## Requirement:
Go through the entries that follow and count every line with the string "user". Reply with the number only.

┄┄┄┄┄┄┄┄┄┄┄┄┄┄┄┄┄┄┄┄

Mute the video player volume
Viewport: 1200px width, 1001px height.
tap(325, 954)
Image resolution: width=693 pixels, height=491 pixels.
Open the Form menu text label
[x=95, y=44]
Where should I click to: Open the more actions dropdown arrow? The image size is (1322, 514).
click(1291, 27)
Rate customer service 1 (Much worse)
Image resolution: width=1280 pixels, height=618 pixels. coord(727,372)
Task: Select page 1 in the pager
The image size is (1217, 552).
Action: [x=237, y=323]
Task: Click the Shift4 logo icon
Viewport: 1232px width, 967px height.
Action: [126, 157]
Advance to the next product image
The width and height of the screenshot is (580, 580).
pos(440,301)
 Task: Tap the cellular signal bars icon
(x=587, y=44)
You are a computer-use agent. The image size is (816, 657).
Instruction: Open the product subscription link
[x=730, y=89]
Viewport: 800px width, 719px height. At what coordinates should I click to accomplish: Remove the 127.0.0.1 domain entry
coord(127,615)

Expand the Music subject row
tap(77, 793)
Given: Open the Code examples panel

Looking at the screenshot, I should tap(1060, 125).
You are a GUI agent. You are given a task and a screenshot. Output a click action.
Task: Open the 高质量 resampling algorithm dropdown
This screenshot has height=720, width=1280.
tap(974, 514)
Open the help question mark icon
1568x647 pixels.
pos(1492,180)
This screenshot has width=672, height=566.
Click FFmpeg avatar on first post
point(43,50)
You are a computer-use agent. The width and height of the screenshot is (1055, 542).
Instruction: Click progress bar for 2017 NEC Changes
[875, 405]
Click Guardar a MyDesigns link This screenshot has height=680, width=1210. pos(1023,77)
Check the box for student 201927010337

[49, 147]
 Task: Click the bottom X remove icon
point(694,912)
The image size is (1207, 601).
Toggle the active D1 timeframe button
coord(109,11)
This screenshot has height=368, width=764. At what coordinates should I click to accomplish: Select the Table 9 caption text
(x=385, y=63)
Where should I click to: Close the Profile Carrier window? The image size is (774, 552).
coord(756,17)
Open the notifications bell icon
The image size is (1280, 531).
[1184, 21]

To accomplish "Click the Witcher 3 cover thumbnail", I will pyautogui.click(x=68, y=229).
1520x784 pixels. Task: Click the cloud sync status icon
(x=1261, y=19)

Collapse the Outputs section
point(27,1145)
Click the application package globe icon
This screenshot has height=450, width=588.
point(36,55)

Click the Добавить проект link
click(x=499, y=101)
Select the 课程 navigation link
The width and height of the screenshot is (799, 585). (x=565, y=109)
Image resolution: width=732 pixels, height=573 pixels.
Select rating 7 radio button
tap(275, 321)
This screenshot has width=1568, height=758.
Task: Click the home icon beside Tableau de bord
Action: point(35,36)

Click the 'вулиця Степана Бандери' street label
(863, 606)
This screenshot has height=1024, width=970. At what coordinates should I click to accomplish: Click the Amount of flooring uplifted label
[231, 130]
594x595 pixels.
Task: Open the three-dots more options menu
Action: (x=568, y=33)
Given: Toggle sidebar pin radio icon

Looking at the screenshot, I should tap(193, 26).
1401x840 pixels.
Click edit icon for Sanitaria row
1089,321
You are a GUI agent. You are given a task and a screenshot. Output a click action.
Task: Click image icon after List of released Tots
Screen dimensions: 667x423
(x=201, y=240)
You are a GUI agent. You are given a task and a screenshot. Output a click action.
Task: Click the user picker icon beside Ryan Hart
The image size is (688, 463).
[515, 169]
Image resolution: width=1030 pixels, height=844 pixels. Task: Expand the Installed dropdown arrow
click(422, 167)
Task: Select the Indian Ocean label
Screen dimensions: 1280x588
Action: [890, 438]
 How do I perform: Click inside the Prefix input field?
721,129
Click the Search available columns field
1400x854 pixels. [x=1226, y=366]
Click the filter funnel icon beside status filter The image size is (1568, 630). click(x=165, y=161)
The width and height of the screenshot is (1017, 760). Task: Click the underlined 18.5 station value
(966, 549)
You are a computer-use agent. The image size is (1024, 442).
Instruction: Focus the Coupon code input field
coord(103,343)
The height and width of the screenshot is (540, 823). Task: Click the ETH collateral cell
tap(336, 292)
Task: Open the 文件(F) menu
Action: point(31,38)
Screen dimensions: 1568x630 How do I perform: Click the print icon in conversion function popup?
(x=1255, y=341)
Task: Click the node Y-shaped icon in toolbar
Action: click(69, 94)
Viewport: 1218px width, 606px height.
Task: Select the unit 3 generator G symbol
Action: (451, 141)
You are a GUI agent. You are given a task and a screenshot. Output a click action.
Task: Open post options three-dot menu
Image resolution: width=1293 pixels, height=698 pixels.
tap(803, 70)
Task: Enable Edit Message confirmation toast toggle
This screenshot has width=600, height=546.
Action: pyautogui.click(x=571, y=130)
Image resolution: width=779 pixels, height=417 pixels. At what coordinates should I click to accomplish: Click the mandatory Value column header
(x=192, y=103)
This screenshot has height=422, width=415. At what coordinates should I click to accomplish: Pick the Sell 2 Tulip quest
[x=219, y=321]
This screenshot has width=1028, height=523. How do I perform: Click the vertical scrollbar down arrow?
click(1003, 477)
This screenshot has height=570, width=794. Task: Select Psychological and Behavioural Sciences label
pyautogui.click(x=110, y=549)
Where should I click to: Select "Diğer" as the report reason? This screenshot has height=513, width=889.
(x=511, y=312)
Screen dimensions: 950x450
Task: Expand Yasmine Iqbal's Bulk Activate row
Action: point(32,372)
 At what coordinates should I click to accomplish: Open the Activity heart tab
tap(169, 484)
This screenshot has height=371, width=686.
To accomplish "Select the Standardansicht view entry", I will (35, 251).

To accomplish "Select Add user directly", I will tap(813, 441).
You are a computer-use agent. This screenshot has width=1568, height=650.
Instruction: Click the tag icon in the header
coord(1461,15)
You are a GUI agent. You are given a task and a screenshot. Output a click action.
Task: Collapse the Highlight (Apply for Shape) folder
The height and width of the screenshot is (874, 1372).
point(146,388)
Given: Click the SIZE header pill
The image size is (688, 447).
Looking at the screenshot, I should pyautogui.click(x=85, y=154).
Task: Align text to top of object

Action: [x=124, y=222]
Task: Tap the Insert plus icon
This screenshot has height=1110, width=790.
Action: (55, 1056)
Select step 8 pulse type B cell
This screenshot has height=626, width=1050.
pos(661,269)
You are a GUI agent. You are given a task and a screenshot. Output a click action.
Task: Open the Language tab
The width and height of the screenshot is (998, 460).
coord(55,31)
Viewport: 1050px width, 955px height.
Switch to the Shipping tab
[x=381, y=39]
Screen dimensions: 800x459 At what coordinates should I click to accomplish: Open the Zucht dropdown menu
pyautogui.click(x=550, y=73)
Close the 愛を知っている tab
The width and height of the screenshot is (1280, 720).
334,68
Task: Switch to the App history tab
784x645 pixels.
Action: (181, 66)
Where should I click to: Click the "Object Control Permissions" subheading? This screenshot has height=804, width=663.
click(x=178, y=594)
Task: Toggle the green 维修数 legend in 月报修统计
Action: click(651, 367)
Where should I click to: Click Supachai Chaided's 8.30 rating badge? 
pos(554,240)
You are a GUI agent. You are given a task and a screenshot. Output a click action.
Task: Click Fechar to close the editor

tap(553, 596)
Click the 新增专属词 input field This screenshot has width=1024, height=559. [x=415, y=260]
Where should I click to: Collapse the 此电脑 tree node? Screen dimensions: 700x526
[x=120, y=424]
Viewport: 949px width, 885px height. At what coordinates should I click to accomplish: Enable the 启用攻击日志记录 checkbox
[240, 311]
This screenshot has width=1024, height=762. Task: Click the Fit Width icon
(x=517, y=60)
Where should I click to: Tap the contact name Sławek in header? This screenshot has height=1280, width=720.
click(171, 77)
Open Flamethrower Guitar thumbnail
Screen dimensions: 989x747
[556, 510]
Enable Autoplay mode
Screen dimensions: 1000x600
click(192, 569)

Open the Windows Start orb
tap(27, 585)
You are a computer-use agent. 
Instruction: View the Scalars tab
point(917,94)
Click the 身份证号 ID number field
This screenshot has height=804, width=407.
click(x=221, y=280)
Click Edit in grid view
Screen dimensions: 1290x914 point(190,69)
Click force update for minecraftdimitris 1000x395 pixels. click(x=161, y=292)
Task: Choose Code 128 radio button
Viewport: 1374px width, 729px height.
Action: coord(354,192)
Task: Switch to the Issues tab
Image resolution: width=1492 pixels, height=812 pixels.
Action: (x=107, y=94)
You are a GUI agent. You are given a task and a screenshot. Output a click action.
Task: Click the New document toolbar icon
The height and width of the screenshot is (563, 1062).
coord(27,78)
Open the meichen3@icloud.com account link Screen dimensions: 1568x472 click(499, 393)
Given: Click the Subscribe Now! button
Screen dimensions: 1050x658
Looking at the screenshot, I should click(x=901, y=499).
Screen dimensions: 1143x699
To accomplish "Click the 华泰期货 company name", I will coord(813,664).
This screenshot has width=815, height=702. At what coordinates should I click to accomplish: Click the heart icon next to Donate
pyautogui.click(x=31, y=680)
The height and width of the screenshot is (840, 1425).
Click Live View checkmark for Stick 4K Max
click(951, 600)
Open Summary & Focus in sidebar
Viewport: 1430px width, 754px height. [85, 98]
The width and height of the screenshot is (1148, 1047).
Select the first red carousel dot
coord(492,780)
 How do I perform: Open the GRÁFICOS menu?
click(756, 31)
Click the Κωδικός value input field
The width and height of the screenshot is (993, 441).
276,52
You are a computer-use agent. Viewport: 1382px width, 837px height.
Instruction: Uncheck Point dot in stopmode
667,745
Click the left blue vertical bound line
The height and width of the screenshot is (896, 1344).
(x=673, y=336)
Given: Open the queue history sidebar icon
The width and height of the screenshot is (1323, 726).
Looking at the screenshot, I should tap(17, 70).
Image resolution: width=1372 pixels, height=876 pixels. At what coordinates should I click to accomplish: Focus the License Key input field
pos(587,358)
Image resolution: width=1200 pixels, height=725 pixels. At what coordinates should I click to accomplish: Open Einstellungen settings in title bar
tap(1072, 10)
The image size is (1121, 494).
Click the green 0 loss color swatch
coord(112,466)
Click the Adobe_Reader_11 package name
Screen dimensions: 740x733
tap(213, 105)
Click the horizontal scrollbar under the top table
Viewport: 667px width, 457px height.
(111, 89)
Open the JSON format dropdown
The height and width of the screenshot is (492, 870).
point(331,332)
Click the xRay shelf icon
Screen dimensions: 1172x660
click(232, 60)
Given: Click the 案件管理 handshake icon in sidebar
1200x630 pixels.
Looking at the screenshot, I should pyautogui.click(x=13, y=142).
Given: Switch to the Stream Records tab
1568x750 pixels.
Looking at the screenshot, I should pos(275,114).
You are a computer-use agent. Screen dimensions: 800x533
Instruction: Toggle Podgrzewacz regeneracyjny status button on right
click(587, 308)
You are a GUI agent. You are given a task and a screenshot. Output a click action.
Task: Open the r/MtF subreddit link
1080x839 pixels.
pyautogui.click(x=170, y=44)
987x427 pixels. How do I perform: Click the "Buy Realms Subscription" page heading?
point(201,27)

┄┄┄┄┄┄┄┄┄┄┄┄┄┄┄┄┄┄┄┄

## Answer space:
2